RECORDS SHOWN:
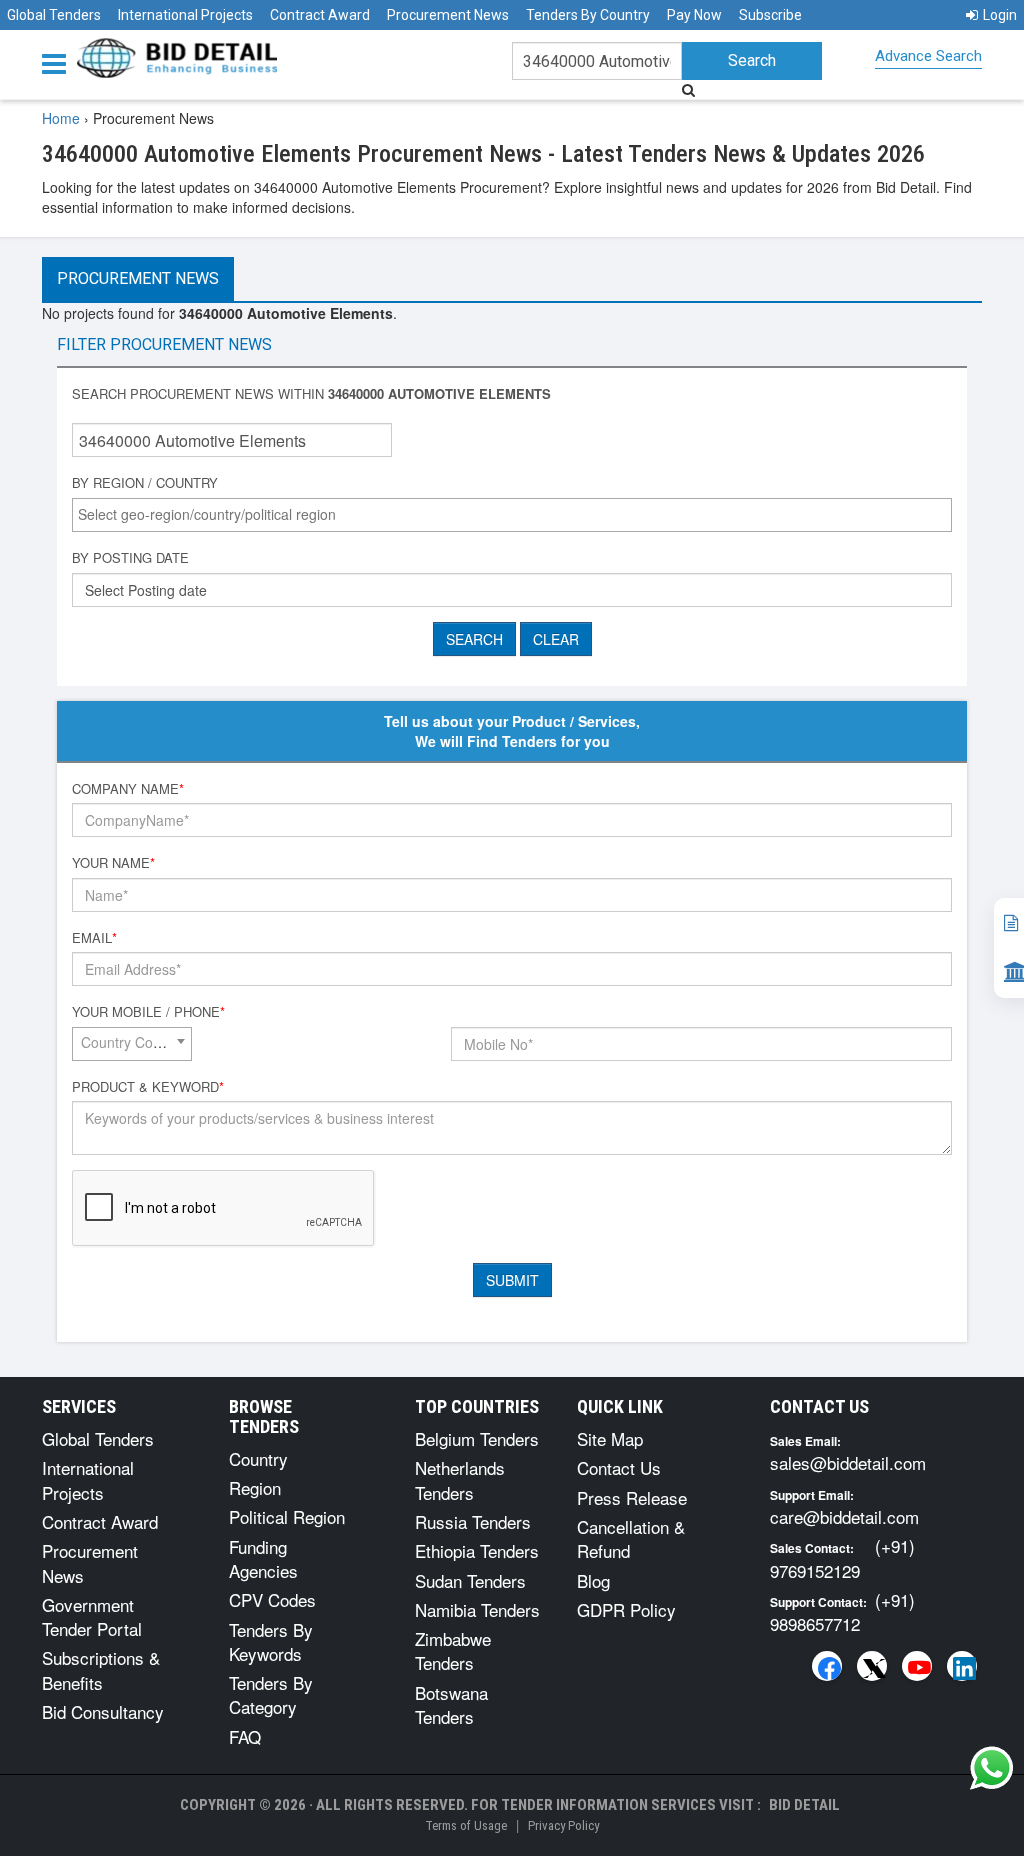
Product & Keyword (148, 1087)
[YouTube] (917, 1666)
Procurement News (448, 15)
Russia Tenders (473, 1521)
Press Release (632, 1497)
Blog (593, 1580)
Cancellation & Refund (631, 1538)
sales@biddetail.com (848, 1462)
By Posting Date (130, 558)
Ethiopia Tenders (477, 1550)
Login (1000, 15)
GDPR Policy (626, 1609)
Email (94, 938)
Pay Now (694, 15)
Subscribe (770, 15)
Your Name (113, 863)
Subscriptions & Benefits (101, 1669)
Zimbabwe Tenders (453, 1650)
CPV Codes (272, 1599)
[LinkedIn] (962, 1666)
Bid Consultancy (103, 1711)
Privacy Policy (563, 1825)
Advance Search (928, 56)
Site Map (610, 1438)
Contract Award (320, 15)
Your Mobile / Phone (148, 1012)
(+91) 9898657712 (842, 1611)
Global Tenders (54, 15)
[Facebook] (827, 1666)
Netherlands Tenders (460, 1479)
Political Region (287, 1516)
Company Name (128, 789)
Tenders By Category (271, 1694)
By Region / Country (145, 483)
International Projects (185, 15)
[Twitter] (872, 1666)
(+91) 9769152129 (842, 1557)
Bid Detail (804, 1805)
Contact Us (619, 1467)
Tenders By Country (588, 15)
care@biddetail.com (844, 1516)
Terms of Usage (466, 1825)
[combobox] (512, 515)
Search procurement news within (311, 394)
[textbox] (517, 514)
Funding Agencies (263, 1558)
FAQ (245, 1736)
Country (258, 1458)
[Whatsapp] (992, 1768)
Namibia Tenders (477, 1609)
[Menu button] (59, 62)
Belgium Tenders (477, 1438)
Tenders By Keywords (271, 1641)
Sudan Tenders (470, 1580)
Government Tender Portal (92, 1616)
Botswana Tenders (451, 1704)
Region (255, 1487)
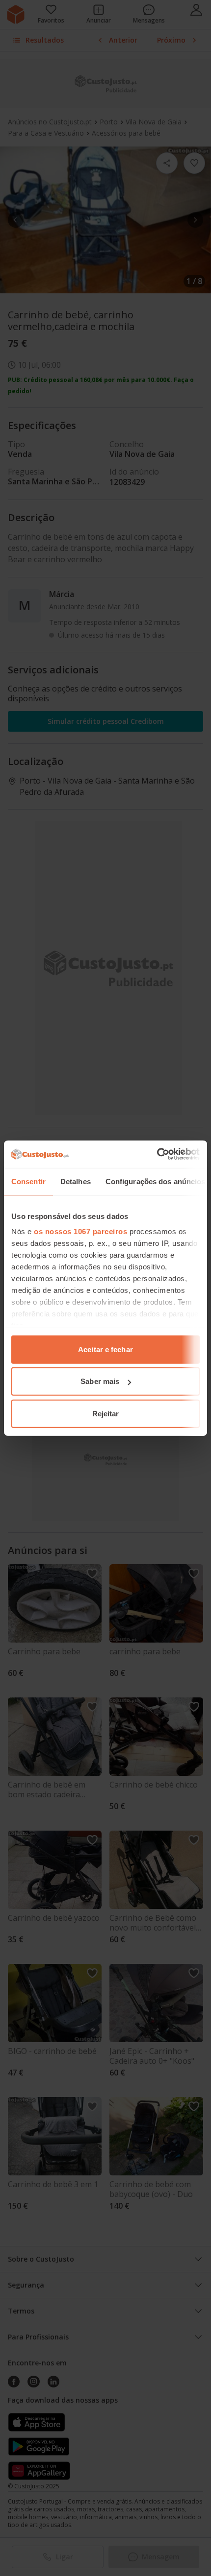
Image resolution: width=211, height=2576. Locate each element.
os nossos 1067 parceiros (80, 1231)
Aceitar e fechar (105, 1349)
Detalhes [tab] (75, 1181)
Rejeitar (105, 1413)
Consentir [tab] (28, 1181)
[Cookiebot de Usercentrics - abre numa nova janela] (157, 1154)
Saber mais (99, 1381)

...

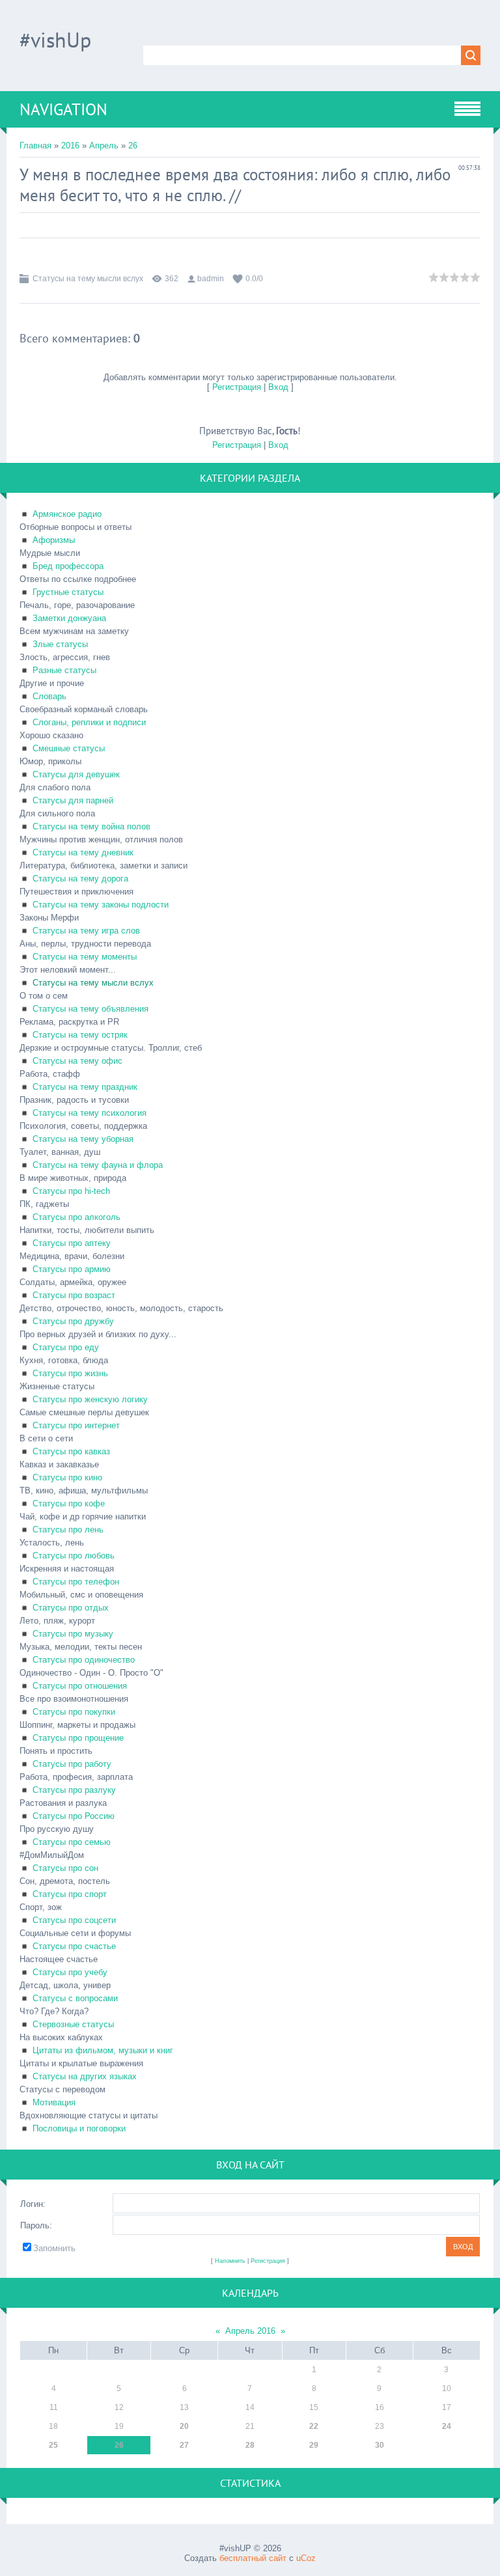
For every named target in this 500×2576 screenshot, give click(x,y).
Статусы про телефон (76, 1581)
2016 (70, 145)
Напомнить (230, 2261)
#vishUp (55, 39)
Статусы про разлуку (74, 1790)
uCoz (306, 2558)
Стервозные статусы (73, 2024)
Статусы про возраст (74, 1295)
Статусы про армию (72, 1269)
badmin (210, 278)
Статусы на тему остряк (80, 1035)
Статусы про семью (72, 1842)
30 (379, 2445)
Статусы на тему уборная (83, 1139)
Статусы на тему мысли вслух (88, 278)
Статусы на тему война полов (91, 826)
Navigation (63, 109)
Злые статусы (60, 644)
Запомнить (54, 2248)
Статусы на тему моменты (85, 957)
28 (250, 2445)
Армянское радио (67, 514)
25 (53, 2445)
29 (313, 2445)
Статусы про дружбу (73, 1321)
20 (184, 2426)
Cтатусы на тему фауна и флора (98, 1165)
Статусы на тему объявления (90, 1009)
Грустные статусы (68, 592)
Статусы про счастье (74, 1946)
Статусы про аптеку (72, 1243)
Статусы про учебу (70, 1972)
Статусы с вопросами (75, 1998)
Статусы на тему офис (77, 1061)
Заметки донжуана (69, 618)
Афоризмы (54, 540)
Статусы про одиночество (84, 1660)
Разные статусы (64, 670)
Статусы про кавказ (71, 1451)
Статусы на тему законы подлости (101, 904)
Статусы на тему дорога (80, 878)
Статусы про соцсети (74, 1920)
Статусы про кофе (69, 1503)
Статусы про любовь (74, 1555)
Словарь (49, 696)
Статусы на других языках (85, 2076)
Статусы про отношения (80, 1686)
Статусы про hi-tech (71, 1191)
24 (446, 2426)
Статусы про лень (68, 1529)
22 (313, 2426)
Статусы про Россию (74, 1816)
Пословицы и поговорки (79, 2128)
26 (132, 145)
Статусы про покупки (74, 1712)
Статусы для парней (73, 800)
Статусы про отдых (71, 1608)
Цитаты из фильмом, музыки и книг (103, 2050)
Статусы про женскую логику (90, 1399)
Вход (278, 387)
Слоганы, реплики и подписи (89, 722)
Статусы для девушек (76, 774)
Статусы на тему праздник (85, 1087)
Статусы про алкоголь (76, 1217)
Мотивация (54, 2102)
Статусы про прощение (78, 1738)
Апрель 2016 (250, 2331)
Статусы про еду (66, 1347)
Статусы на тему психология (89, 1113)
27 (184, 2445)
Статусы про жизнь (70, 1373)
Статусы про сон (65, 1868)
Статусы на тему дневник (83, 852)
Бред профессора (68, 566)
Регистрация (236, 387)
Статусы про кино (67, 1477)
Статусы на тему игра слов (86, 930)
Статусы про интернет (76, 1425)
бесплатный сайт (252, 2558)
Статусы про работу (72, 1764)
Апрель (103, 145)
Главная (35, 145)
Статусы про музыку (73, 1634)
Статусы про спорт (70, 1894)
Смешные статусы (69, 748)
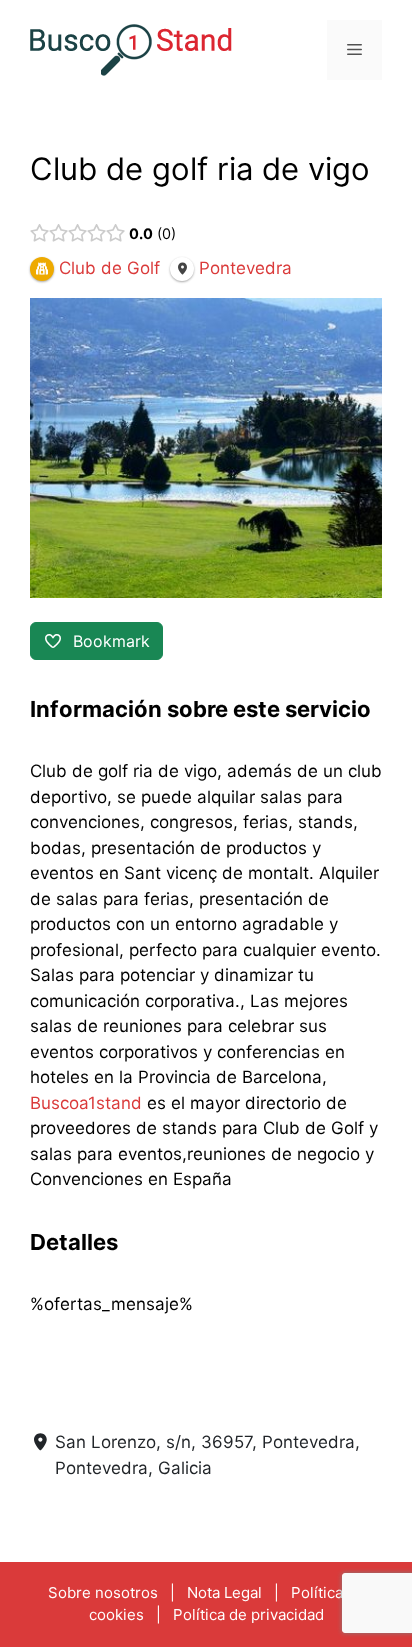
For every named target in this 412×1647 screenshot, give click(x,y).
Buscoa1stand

---

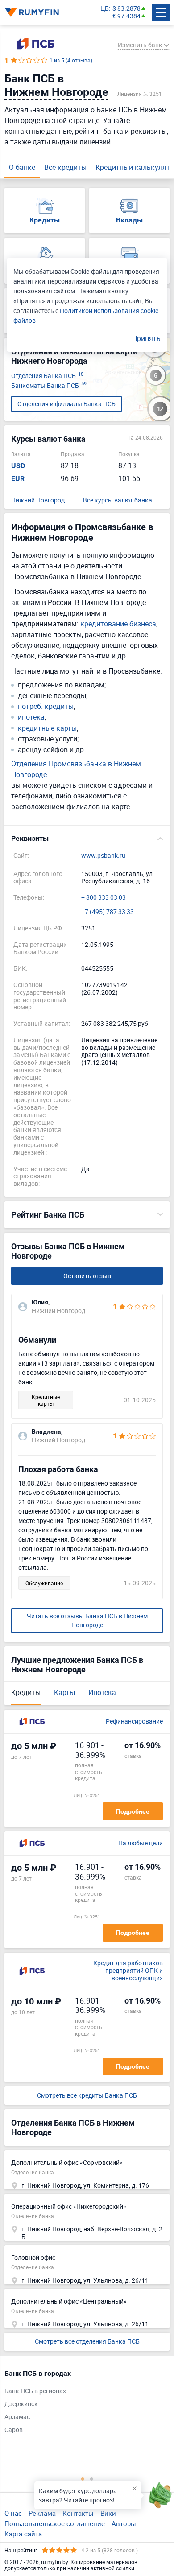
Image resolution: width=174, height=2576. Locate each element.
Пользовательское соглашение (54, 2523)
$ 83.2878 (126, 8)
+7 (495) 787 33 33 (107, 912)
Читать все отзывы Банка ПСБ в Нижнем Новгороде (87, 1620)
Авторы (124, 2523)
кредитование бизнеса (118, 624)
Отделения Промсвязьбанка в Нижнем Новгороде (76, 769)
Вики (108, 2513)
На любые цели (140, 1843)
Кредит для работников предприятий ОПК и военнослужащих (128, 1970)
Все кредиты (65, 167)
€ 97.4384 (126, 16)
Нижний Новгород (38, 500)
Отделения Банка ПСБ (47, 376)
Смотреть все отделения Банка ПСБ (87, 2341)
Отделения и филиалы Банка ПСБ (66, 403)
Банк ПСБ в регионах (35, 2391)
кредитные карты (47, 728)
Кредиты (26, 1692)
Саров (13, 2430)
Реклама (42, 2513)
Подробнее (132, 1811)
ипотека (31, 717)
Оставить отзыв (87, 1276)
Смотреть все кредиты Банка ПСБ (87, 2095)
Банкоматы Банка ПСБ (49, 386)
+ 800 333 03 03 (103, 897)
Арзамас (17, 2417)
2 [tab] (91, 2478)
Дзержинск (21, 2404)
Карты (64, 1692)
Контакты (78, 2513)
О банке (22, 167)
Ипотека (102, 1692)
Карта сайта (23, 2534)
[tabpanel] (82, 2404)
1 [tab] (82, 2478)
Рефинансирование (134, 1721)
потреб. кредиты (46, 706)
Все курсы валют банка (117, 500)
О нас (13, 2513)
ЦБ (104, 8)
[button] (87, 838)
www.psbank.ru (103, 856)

EXERCISE AIM:
Using the records above, return word for word the lines that begin at the one containing "[textbox] (517, 514)" and end at the one containing "Consentir [tab] (28, 1181)", both of them included and no pictures.

TASK OUTPUT:
[textbox] (517, 514)
Funding Agencies (263, 1558)
FAQ (245, 1736)
Country (258, 1458)
[Whatsapp] (992, 1768)
Namibia Tenders (477, 1609)
[Menu button] (59, 62)
Belgium Tenders (477, 1438)
Tenders By Keywords (271, 1641)
Sudan Tenders (470, 1580)
Government Tender Portal (92, 1616)
Botswana Tenders (451, 1704)
Region (255, 1487)
Image resolution: width=211, height=2576. Locate each element.
os nossos 1067 parceiros (80, 1231)
Aceitar e fechar (105, 1349)
Detalhes [tab] (75, 1181)
Rejeitar (105, 1413)
Consentir [tab] (28, 1181)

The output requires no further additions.